→ What to produce
Give these lines as a numbered list, leaving out any blank lines, and cover all the records.

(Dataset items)
-=-=-
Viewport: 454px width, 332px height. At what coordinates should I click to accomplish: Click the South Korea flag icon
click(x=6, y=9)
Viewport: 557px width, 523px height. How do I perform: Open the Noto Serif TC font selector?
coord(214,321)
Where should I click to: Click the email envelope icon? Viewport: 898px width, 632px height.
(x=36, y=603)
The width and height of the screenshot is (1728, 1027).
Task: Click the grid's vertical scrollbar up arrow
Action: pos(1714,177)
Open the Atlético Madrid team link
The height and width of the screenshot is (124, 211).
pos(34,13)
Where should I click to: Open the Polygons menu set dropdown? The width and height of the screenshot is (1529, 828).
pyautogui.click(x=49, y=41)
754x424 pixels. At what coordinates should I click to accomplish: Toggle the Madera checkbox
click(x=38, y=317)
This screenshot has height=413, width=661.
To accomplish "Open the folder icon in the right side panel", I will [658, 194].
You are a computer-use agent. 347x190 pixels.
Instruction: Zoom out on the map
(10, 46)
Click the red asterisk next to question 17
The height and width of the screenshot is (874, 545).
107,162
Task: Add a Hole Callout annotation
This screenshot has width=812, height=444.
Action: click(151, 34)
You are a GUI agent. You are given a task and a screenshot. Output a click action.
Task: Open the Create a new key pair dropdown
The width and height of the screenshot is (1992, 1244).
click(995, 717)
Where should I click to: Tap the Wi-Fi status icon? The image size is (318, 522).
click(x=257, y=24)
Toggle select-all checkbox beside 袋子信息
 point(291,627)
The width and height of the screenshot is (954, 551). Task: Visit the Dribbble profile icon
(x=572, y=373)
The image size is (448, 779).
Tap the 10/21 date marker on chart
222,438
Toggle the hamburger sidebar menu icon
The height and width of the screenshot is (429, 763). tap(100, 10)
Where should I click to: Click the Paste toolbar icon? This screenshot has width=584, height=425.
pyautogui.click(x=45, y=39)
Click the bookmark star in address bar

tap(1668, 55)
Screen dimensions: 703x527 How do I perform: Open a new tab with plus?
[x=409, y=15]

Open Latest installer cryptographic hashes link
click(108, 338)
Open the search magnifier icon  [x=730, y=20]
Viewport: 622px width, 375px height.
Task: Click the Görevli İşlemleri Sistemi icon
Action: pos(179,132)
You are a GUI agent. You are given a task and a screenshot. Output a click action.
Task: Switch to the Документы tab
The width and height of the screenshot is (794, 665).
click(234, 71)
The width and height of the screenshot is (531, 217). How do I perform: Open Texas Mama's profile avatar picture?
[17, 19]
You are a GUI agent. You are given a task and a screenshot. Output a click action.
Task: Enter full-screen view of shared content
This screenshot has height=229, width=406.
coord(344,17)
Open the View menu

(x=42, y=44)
-=-=-
→ Reply
1. Viewport: 454px width, 332px height. At what coordinates should I click to accomplish: Click the South Korea flag icon
2. click(x=6, y=9)
3. Viewport: 557px width, 523px height. How do I perform: Open the Noto Serif TC font selector?
4. coord(214,321)
5. Where should I click to: Click the email envelope icon? Viewport: 898px width, 632px height.
6. (x=36, y=603)
7. The width and height of the screenshot is (1728, 1027).
8. Task: Click the grid's vertical scrollbar up arrow
9. Action: pos(1714,177)
10. Open the Atlético Madrid team link
11. The height and width of the screenshot is (124, 211).
12. pos(34,13)
13. Where should I click to: Open the Polygons menu set dropdown? The width and height of the screenshot is (1529, 828).
14. pyautogui.click(x=49, y=41)
15. 754x424 pixels. At what coordinates should I click to accomplish: Toggle the Madera checkbox
16. click(x=38, y=317)
17. This screenshot has height=413, width=661.
18. To accomplish "Open the folder icon in the right side panel", I will [658, 194].
19. You are a computer-use agent. 347x190 pixels.
20. Instruction: Zoom out on the map
21. (10, 46)
22. Click the red asterisk next to question 17
23. The height and width of the screenshot is (874, 545).
24. 107,162
25. Task: Add a Hole Callout annotation
26. This screenshot has width=812, height=444.
27. Action: click(151, 34)
28. You are a GUI agent. You are given a task and a screenshot. Output a click action.
29. Task: Open the Create a new key pair dropdown
30. The width and height of the screenshot is (1992, 1244).
31. click(995, 717)
32. Where should I click to: Tap the Wi-Fi status icon? The image size is (318, 522).
33. click(x=257, y=24)
34. Toggle select-all checkbox beside 袋子信息
35.  point(291,627)
36. The width and height of the screenshot is (954, 551). Task: Visit the Dribbble profile icon
37. (x=572, y=373)
38. The image size is (448, 779).
39. Tap the 10/21 date marker on chart
40. 222,438
41. Toggle the hamburger sidebar menu icon
42. The height and width of the screenshot is (429, 763). tap(100, 10)
43. Where should I click to: Click the Paste toolbar icon? This screenshot has width=584, height=425.
44. pyautogui.click(x=45, y=39)
45. Click the bookmark star in address bar
46. tap(1668, 55)
47. Screen dimensions: 703x527 How do I perform: Open a new tab with plus?
48. [x=409, y=15]
49. Open Latest installer cryptographic hashes link
50. click(108, 338)
51. Open the search magnifier icon  [x=730, y=20]
52. Viewport: 622px width, 375px height.
53. Task: Click the Görevli İşlemleri Sistemi icon
54. Action: pos(179,132)
55. You are a GUI agent. You are given a task and a screenshot. Output a click action.
56. Task: Switch to the Документы tab
57. The width and height of the screenshot is (794, 665).
58. click(234, 71)
59. The width and height of the screenshot is (531, 217). How do I perform: Open Texas Mama's profile avatar picture?
60. [17, 19]
61. You are a GUI agent. You are given a task and a screenshot. Output a click action.
62. Task: Enter full-screen view of shared content
63. This screenshot has height=229, width=406.
64. coord(344,17)
65. Open the View menu
66. (x=42, y=44)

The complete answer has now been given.